Despite this background, yesterday’s announcement positioned the firm’s competitors as the mid-to-large company B2B marketing automation vendors, listing Eloqua, Marketo, Genius, Manticore Technology, and Neolane by name. This wasn’t a casual comment – the press release twice called the HubSpot a marketing industry “leader” and included a pie chart showing “over 50% Market Share”, a claim that is only true if you (a) count clients, not revenue (an absurd mixing of apples and oranges in this case) and (b) ignore HubSpot’s most direct competitors, the other small business marketing automation vendors including Infusionsoft (6,000+ customers vs. HubSpot’s 4,000+) and OfficeAutoPilot (2,000+ customers). [Note: comments from Infusionsoft and HubSpot, posted below, suggest those vendors may compete less than I thought when I wrote this. But I still think excluding them from the analysis is wrong.]
Here’s what I consider a more realistic view of the market:
- Based on revenue, HubSpot had less than 7% of the B2B marketing automation market in 2010 ($15 million HubSpot revenue vs. $225 million total) (see my post of January 11, 2011) and an even smaller fraction if you include B2C marketing automation.
- Based on client counts, adding Infusionsoft and OfficeAutoPilot reduces HubSpot’s share to about 25% (data from our B2B Marketing Automation Vendor Selection Tool).
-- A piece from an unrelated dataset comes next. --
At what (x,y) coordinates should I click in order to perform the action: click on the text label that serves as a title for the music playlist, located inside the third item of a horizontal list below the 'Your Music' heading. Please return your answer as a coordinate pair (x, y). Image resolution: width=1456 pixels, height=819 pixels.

- The small business vendors, including Infusionsoft, OfficeAutoPilot,It's those firms, and other small-business-focused competitors including Act-On Software, Net-Results, and Marketbright, who have the most to fear from HubSpot.
Now, I wasn’t born yesterday and am rarely upset to see a company spin the facts in its favor. In fact, as a marketer myself, I have a grudging admiration for people who do it deftly. But a distortion this large really bothers me. I could say that’s because it harms the market by confusing people, but I think the real reason is more visceral: it insults my own intelligence and that of everyone else who is apparently expected to believe it. What’s even sadder is these particular claims are totally unnecessary: HubSpot is a strong company with a solid product and excellent story. It doesn't need exaggeration.
I’ve also found HubSpot to be quite open and honest in the past, which makes this all the more puzzling. I hope it’s just an aberration.
One other point from today: in a related blog post, Brian Halligan gives some insight into HubSpot’s business strategy and the reasons for this round of funding. I’ve no complaints about any of it. But there’s an intriguing graphic that shows HubSpot’s lead sources – intended to illustrate how HubSpot “eats our own dog-food” through inbound marketing. Am I reading this wrong, or does it show that (bad, obsolete, interruptive) email is their largest source of business, while organic search and social media barely register? Now THAT's what I call openness.